§ **DATASET CONTENT**:

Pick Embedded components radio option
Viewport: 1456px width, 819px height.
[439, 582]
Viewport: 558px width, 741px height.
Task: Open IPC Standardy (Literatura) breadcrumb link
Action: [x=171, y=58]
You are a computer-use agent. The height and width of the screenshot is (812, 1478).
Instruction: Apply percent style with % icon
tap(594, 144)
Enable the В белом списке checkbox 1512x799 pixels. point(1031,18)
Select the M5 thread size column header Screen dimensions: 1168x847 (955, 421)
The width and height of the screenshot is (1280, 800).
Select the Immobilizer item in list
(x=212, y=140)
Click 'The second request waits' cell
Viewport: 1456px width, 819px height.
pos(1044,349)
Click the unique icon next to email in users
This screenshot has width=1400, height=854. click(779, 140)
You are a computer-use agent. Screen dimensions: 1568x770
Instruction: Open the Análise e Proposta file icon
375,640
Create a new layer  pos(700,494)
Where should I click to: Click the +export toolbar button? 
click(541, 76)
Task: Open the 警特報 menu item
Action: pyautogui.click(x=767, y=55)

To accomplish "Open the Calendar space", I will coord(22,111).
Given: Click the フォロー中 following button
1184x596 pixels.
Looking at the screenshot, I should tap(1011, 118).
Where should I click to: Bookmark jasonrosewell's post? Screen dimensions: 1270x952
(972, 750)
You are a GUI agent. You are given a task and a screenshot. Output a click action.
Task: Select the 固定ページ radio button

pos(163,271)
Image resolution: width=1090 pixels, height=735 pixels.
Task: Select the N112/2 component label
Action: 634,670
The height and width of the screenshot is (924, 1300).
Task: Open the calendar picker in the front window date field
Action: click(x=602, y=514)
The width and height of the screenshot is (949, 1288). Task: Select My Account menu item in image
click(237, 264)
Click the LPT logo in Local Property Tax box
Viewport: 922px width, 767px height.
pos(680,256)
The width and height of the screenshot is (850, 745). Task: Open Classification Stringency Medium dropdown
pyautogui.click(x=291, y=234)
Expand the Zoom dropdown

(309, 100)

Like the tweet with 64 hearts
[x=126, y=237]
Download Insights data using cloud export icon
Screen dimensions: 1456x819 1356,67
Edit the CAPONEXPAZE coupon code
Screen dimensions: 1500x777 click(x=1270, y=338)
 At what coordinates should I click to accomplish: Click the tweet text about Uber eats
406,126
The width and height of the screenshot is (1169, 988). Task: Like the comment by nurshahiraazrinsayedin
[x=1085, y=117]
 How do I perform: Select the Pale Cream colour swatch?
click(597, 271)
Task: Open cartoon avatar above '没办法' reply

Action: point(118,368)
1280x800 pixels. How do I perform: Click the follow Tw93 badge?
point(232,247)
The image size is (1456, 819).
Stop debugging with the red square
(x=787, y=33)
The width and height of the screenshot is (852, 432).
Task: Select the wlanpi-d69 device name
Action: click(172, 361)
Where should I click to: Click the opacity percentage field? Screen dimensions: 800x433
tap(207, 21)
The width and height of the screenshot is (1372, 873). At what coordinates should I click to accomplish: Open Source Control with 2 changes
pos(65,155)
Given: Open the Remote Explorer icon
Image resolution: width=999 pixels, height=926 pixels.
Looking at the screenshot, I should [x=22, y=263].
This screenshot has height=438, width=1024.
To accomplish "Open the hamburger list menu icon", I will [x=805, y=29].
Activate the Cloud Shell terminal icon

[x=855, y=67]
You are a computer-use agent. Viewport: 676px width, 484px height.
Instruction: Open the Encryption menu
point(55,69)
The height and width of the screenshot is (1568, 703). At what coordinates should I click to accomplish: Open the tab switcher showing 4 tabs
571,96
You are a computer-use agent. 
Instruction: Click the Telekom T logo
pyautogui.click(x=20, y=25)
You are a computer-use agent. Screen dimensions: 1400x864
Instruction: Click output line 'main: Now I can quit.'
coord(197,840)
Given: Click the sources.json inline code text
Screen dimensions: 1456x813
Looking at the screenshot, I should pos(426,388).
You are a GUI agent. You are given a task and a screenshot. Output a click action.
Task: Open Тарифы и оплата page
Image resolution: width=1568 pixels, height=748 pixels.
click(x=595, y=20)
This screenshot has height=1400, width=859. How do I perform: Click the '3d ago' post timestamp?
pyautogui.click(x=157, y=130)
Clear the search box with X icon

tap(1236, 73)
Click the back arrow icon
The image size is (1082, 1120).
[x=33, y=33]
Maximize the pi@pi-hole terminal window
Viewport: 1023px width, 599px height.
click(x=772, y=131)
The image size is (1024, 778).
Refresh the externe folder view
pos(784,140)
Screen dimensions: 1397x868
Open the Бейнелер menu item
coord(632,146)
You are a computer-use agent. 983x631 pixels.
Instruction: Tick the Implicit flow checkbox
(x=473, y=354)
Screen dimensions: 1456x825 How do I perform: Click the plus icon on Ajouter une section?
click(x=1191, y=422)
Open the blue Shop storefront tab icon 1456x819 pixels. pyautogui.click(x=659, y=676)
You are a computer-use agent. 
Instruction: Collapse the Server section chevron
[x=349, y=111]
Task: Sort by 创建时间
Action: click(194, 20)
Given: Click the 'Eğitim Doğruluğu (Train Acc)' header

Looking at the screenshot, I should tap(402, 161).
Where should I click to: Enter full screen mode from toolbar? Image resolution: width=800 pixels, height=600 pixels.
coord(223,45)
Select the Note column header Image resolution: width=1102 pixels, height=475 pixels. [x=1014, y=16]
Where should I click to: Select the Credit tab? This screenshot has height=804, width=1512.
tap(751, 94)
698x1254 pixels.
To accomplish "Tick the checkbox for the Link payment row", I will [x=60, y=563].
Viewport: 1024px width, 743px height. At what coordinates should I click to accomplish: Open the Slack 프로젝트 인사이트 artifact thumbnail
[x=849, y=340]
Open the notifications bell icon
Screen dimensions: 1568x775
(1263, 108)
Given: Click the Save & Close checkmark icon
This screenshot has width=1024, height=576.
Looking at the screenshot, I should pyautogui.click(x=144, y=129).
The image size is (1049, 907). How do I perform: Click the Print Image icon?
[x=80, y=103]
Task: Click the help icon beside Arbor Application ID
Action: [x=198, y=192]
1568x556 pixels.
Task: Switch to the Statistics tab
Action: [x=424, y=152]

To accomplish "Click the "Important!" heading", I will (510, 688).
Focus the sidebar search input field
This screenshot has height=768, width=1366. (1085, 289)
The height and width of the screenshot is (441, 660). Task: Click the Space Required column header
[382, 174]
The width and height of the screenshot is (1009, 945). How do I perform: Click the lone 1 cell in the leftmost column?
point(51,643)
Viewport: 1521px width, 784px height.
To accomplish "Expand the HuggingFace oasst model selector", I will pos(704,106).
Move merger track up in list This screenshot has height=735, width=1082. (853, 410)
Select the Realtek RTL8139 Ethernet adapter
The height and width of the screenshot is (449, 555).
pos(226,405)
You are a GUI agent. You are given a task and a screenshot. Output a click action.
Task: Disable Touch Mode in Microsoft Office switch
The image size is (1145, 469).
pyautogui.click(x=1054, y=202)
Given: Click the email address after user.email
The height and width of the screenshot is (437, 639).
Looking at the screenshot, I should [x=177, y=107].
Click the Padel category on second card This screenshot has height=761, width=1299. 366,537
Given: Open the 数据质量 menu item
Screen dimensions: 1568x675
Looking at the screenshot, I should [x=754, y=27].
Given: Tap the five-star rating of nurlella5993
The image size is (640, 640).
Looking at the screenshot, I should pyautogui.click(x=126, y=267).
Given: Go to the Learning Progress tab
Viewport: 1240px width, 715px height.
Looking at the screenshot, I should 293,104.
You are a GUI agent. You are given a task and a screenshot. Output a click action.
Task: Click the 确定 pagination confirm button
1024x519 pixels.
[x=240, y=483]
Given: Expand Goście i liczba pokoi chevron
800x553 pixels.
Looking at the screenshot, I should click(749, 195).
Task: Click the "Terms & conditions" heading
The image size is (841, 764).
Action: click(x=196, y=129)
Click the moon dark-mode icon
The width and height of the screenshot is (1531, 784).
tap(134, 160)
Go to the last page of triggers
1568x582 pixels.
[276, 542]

§ **TASK BRIEF**: Print the items verbatim, starting with the line containing "Click the Padel" and continuing through the line containing "Looking at the screenshot, I should click(749, 195).".

§ **ANSWER TO THE EXERCISE**:
Click the Padel category on second card This screenshot has height=761, width=1299. 366,537
Given: Open the 数据质量 menu item
Screen dimensions: 1568x675
Looking at the screenshot, I should [x=754, y=27].
Given: Tap the five-star rating of nurlella5993
The image size is (640, 640).
Looking at the screenshot, I should pyautogui.click(x=126, y=267).
Given: Go to the Learning Progress tab
Viewport: 1240px width, 715px height.
Looking at the screenshot, I should 293,104.
You are a GUI agent. You are given a task and a screenshot. Output a click action.
Task: Click the 确定 pagination confirm button
1024x519 pixels.
[x=240, y=483]
Given: Expand Goście i liczba pokoi chevron
800x553 pixels.
Looking at the screenshot, I should click(749, 195).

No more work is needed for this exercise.